For a movie that is full of toilet humour, Shoojit Sarcar’s movie ‘Piku‘ is far from being an inelegant tale of a father-daughter relationship.
The movie explores the relationship dynamics between a man and his daughter. Piku, played by Deepika Padukone is an independent woman who is as temperamental as her father. Bhaskor (Amitabh Bachchan) is an eccentric 70 year old man whose favourite topic of discussion is his constipation problem. What we have is a family drama consisting of lengthy conversation about Bhaskor’s poop, in all its forms.
So dependent is Bhaskor on his daughter that he discourages her from getting married. He even calls her while she’s on a date just to give her a vivid description of his poop. He asserts that his daughter is a professionally and sexually independent woman who doesn’t need to get married in order to live her life. He is protective of her when there’s another man in the picture. He is selfish to the point that he demands all her attention.
Woven with the story of Piku and Bhaskor is the theme of death and poop, romanticized to the point that all of Bhaskor’s philosophy revolves around the two.
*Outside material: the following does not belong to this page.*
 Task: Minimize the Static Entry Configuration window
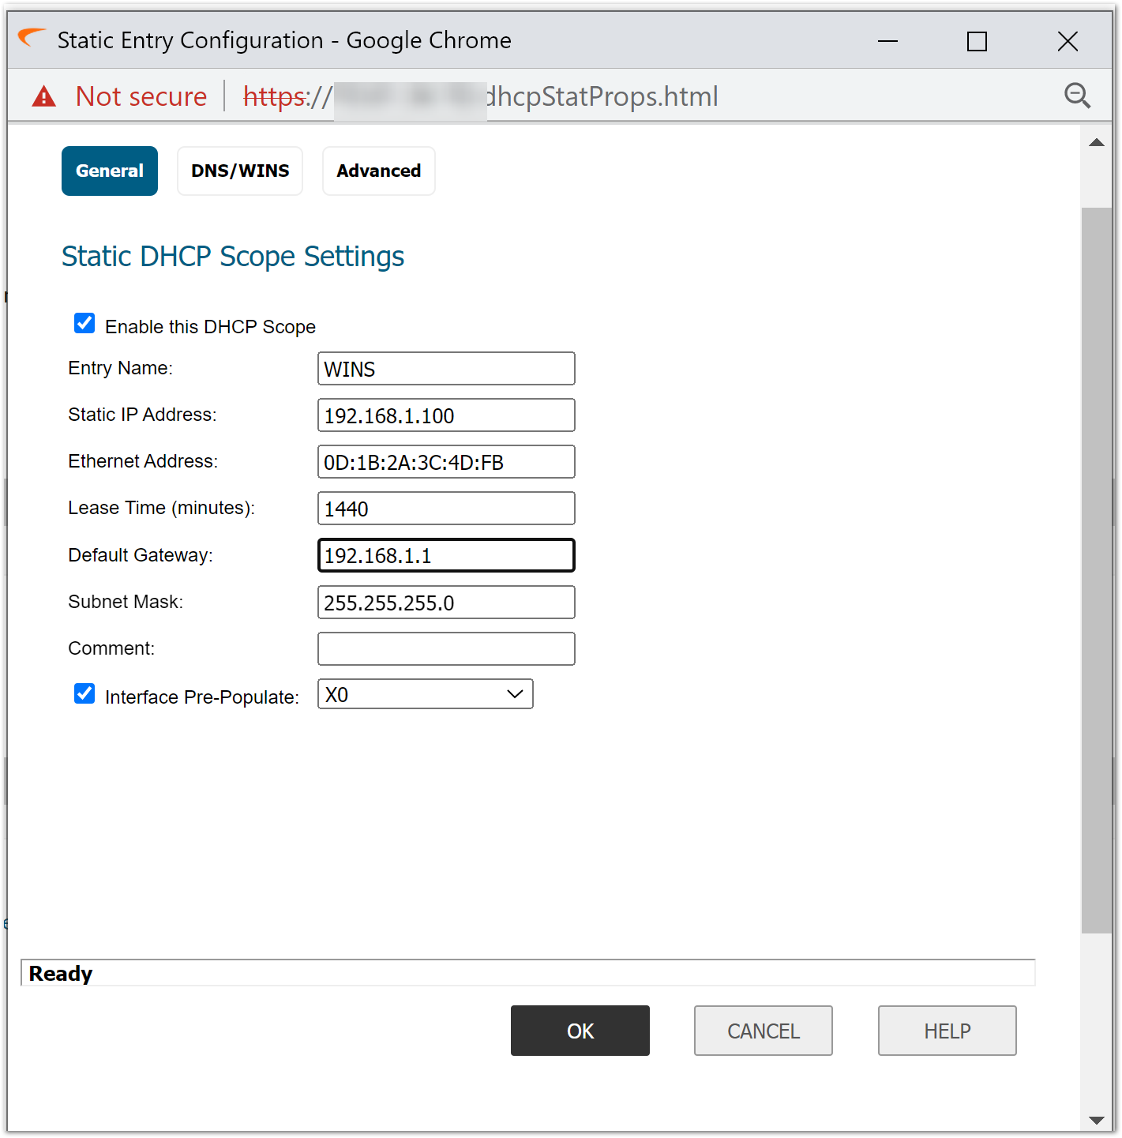[x=887, y=41]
The mornings at their Chittranjan Park residence start with a discussion on Bhaskor’s routine in the loo. The Bengali-ness, if you will, presents itself in the way they talk about their blood pressure, food and of course, constipation.
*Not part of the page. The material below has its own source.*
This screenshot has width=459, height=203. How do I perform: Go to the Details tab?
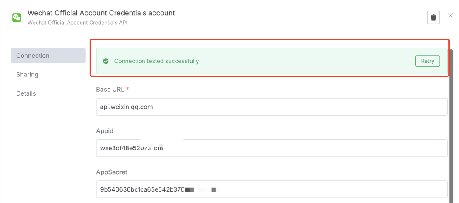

Another character that stands out in the movie is that of Moushumi Chatterjee, who plays Piku’s thrice divorced aunt. She is a bubbly and talkative woman who means well but can often be too much to handle. Her banter with her brother in-law Bhaskor are funny and entertaining, but at the same time deal with real issues like marriage and death.
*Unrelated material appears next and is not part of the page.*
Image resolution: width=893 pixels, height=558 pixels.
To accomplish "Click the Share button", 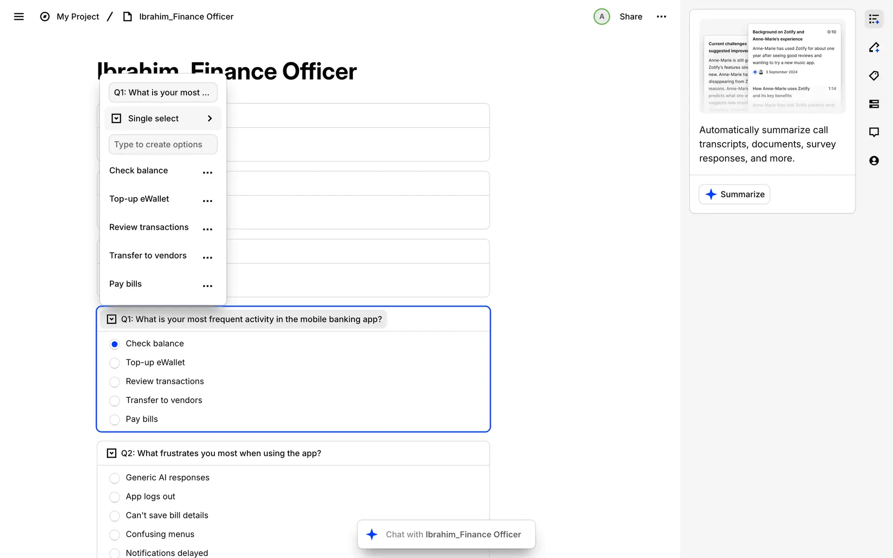I will pos(631,17).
The real drama starts when Bhaskor insists on going back to his native land Kolkata, by road. Because of Piku’s intimidating demeanor, the driver decides not to show up leading to the owner of the cab company, Rana Choudhary, to come to the rescue. Rana, played by Irfaan Khan, doesn’t know what he has gotten himself into and what ensues is a captivating emotional rollercoaster.
There is a lot of drama in the movie – all surrounding the loo. Bhaskor’s makeshift commode/chair is a constant symbol of the basic human need to shit. For a movie replete with scatological references, the movie, surprisingly, is never crass or leaves you disgusted. It is, on the contrary, a simple and sweet story that leaves you feeling all warm and fuzzy for your loved ones.
Deepika Padukone as Piku is a revelation. She is convincing as a Bengali woman, she gets the accent right and her performance is not overdone or complicated. She gets the subtleties of real life situations just right. Playing the role of Piku, might be the best thing she could have done at this point in her career. She is a strong female character, temperamental at times but fiercely feminine at that. She is an epitome of the modern Indian women. She is not ashamed to admit that she has sexual needs, is good at her job, and puts across her points passionately. Bhaskor lives vicariously through his daughter; as long as he is her main priority, there can be no space for another man in her life.
Amitabh Bachchan’s performance in the movie tells you that he is having a good time with the role of Bhaskor. The hunched back, the paunch, the moody demeanor and his Bengali-ness, all contribute to making this movie truly an engaging one. ‘Piku‘ may well be among his best performances in his long and illustrious career of really good movies. Irfaan Khan may have lesser dialogues than Padukone or Bachchan but he manages to stand out nonetheless. He compliments the other two.
Juhi Chaturvedi has written a very simple yet engaging story. She has captured the essence of a family drama through simple conversations at the dinner table or on a road trip. Shoojit Sarcar’s direction takes the cake for bringing out the best from his actors and evoking the pathos of the audience through well placed humor and stellar performances.
Watch this movie if you want a taste of what really happens in an Indian household, not the cheesy and cute picture that is often presented by conventional Bollywood movies.